Bill would help dyslexic students


By Elise Franco

efranco@vindy.com

Austintown

A school district administrator’s personal experiences with dyslexia give him a better understanding of the intervention students with similar disabilities need to excel.

Vince Colaluca, Austintown superintendent, said he spent his elementary school years in reading intervention classes, but no one ever acknowledged that he might be dyslexic.

“Back in the ’70s when I was in elementary school, they knew some kids weren’t good readers, but they didn’t know why,” he said.

Colaluca, whose mild case causes him to sometimes invert numbers, said dyslexia isn’t recognized as an identifiable disability.

Dyslexia is described as a specific learning disorder that is neurological in origin and characterized by unexpected difficulties with accurate or fluent word recognition, poor spelling and decoding abilities not consistent with the person’s intelligence, motivation and sensory capabilities.

He said students who have reading issues undergo testing to determine their level of intervention, but the testing only reveals that the child has trouble with cognitive processing.

Though Austintown, like other school districts, has intervention courses in place for students, the curriculum isn’t tailored specifically to those with dyslexia.

Dyslexic children, like children with any learning disability, need intervention that supplements their normal classroom time, Colaluca said.

“Children who aren’t reading at their grade level need 30 to 90 extra minutes of reading instruction per day to get them to where they need to be,” he said. “Our goal is to make that time on top of core instruction and not instead of core instruction.”

Two weeks ago, however, the Ohio House of Representatives approved House Bill 96, which would categorize dyslexia as a specific learning disability and require one Ohio school to adopt a pilot project, said state Rep. Robert Hagan of Youngstown, D-60th.

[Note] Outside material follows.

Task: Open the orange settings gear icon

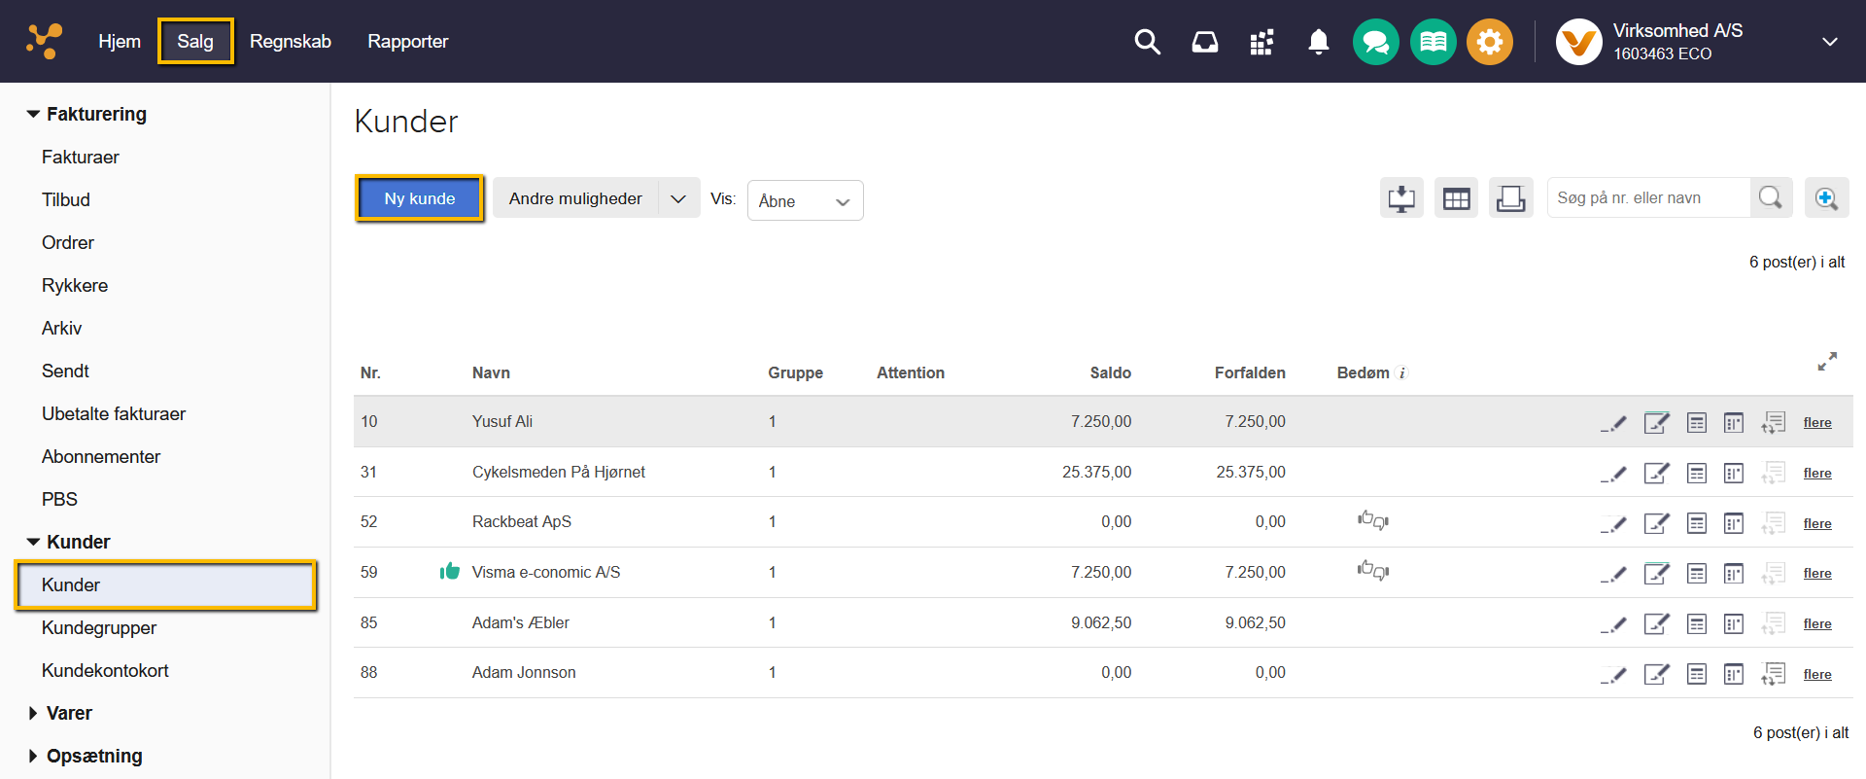Action: point(1489,42)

He said the pilot project’s goal is to provide early screening and intervention services with the intent to eventually start similar programs across the state.

“We’ve been pushing this issue for many years,” he said. “It’s become more important because people started to recognize that it’s serious enough that you had to make room for it in the learning process.”

Hagan said the bill must go to the Senate Health Committee then to the full Senate floor for a vote. He said if it comes back to the House for approval without any changes it could go into effect July 1.

“Any impediment that interferes with the education of a child has to be rectified so there are no excuses about how a child can learn,” he said. “In many cases, children go through school without anyone recognizing the problems, and they continue to have problems later in life.”